Day 30

“Lead each day with a grateful heart…” -Unknown

..That quote has so much more meaning for me today..that’s why I had to open up with it..for if you don’t lead each day with a grateful heart when you reach your lowest you wont be able to decipher what’s real and what’s not..you’ll begin to believe every negative thing others and you say about yourself..let me bring some context here..you see the heading..Day 30..and contrary to what you may think that’s not the amount of days I’ve been clean from some type of substance or gambling…30 days ago was the day where I had to make the hardest decision of my life I’ve ever made..I remember it like it was yesterday..I went to the doctor for a regular physical but I already knew I wasn’t feeling like myself..hadn’t been for days…I had multiple conversations with myself trying to talk myself up enough to have courage to just be forthcoming and tell somebody that I AM JUST NOT OKAY and I am not real sure of how to fix it…So I went in there trying to hold it all together..the nurse prepped me but let me know that my usual doctor that I generally meet with wouldn’t be seeing me that day..a million thoughts went through my mind because I built rapport with my doctor..she knew what I had been going through for over a year now and I’m comfortable with her, so on the fly I literally had to get myself prepared to tell a complete absolute stranger that my work life and personal life had took a complete toll on my mental health and I didn’t know how to pull myself out of that space..the thought of that and what I had been experiencing, along with the depression and anxiety questionnaire that I was just provided and marked damn near all 5’s on made me become hysterical and the doctor walked in and could see that the information that she provided was triggering..I had to come clean and come out with the truth..

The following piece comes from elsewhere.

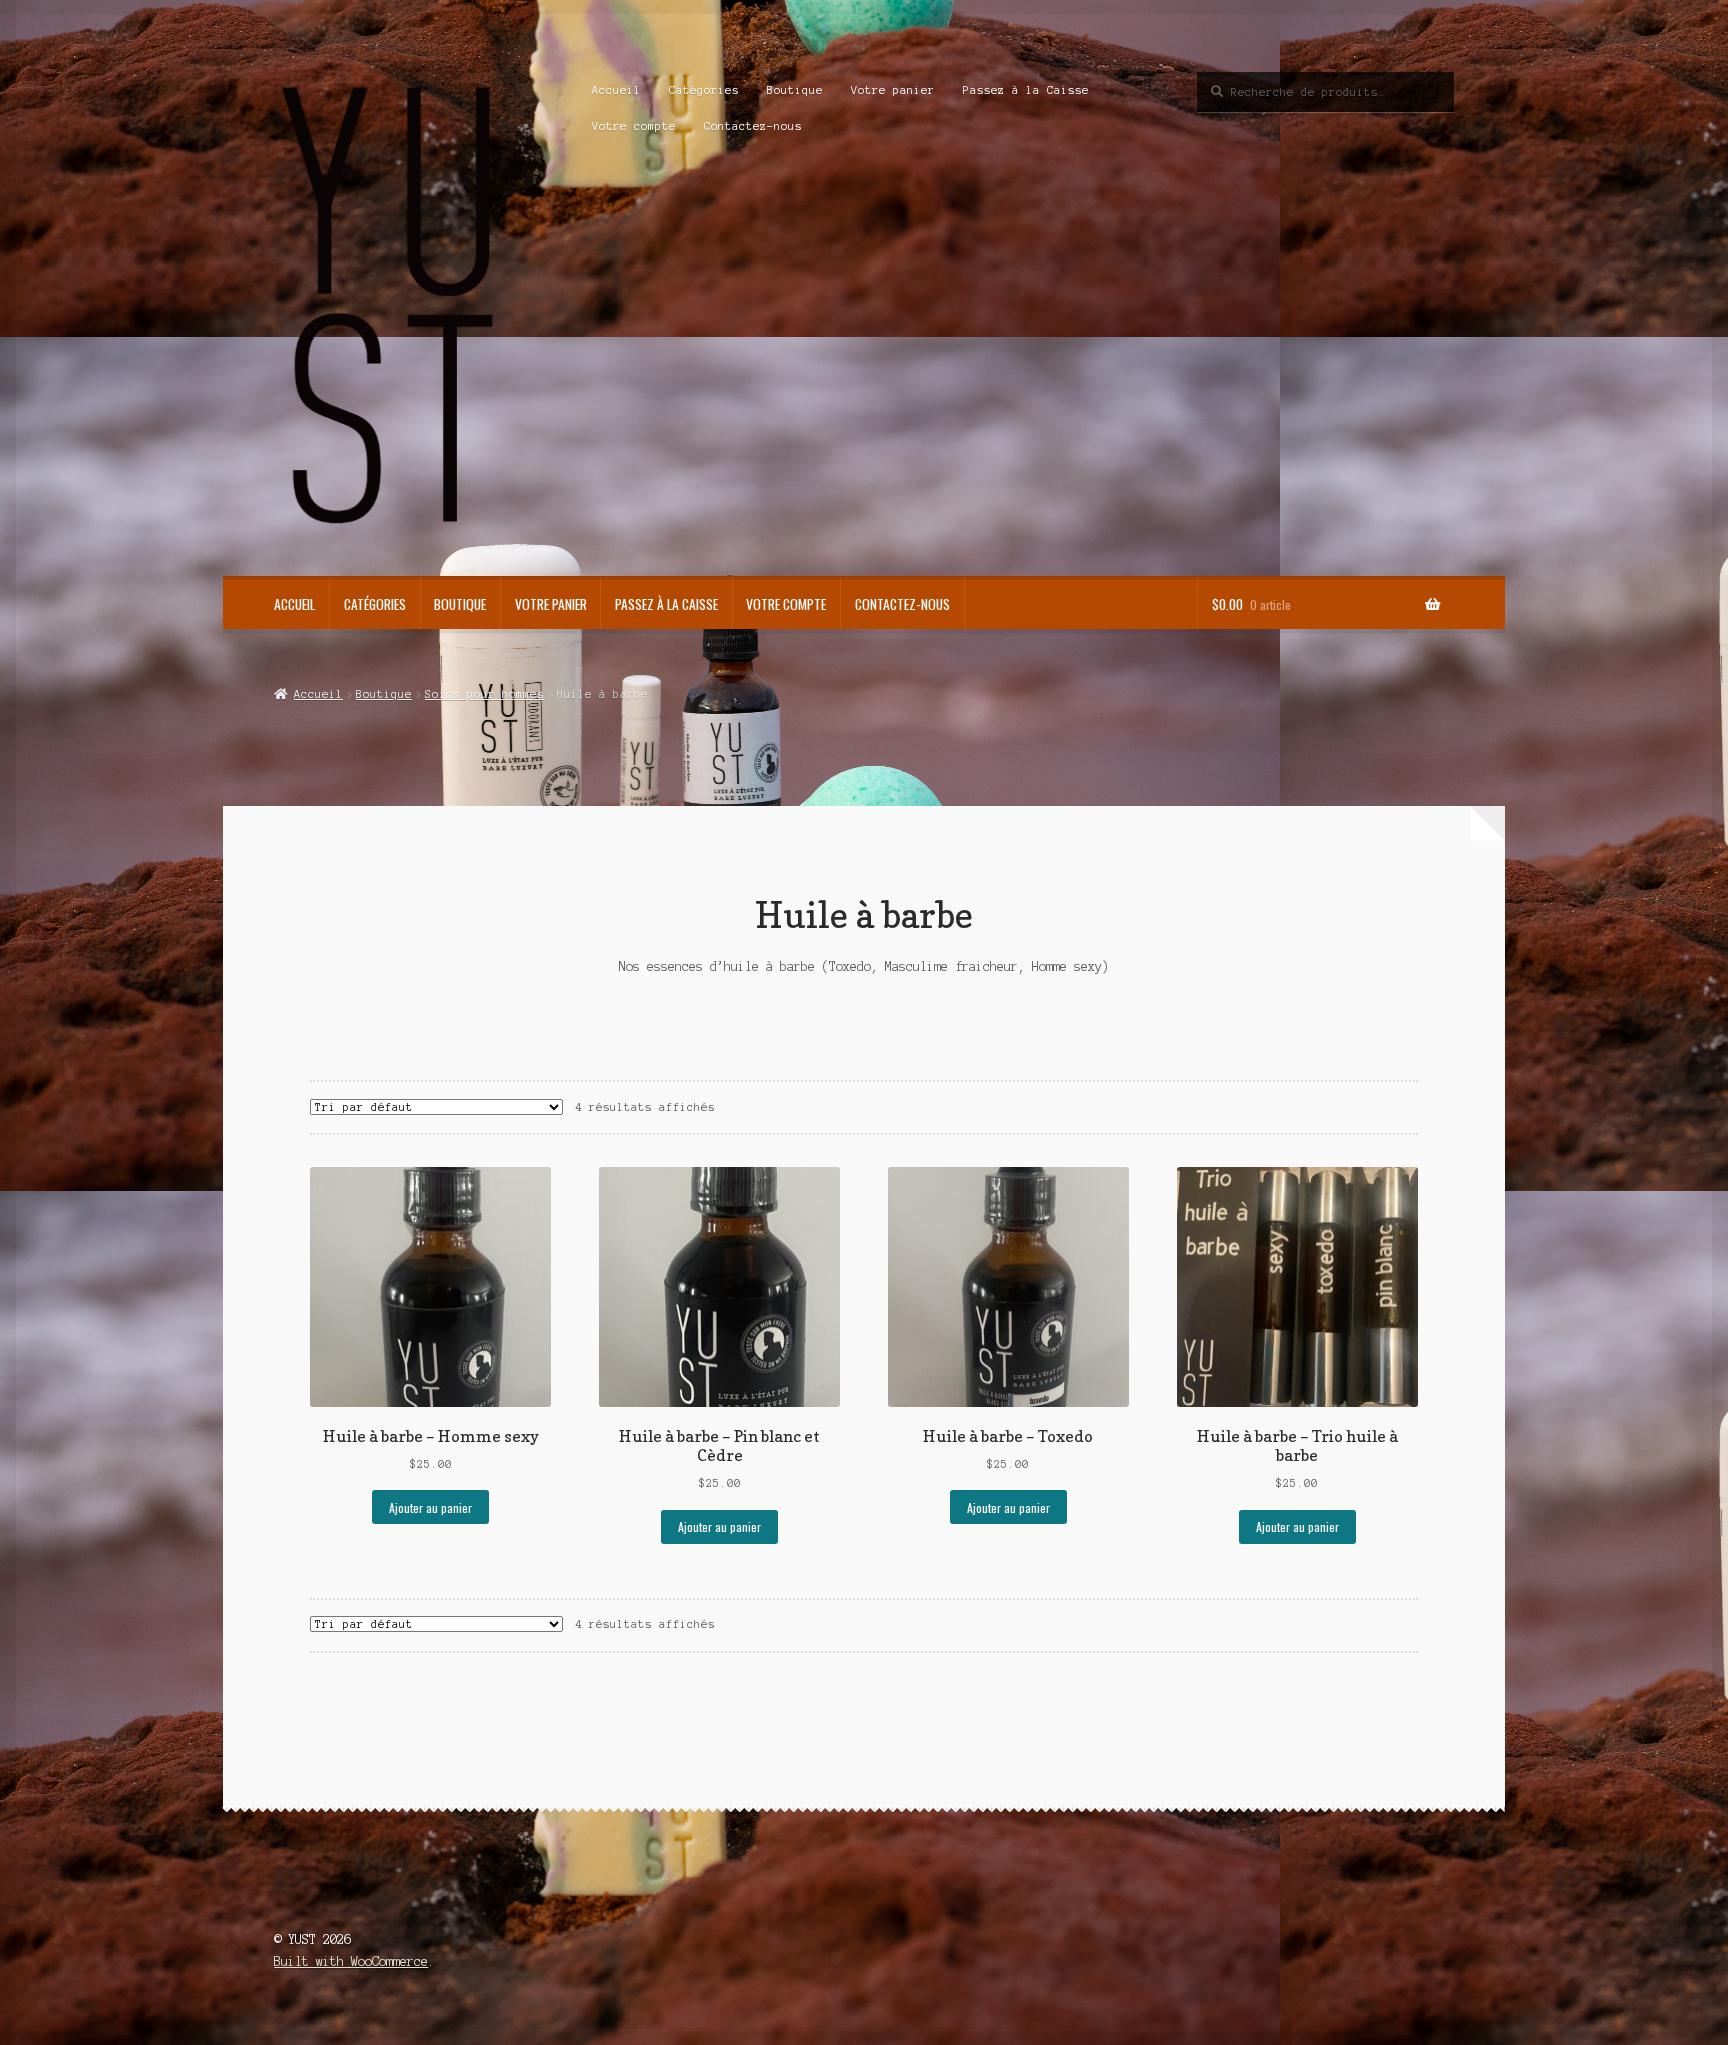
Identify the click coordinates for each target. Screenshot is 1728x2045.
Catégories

NO, I AM NOT OKAY and it has been that way for some time..as uncomfortable as that sentence was for me to formulate I had to do it..for once in my life I had to truly honor myself and do the best thing I could do..TAKE REAL TRUE CARE OF MYSELF..

Since that day I also had to make the decision to take a timeout from work and just life as a whole which was a hard decision but an absolutely necessary one to get my head back in a space where I could slow my thoughts down and feel more like myself…I’ll chronicle more of my journey everyday and how I am making strides to never be in this space again but this post is about gratefulness..For I am grateful to be where I am today…even though the world has come to a complete stop with the CoronaVirus taking place while I was going to do a whole EatPrayLove tour to get my mind right… and because I’ve been social distancing and quarantining wayyyyyy before Tha Rona hit, I ain’t had my eyebrows done in months so I’m wolfinggg….but even with all that being said I AM STILL SO GRATEFUL and so thankful because I was at such a low place where I could barely get off of the couch most days and now I am able to write my innermost thoughts to all who want to listen…those that experience depression and anxiety and need to hear that it is going to be okay and get better..It’s funny because people tell me everyday to take it one day at a time like I am doing A.A lol..but I get it, the comparison is that we are all struggling in some kind of capacity but we can’t rush the process..you truly have to go through the rain to get to the rainbow on the other side…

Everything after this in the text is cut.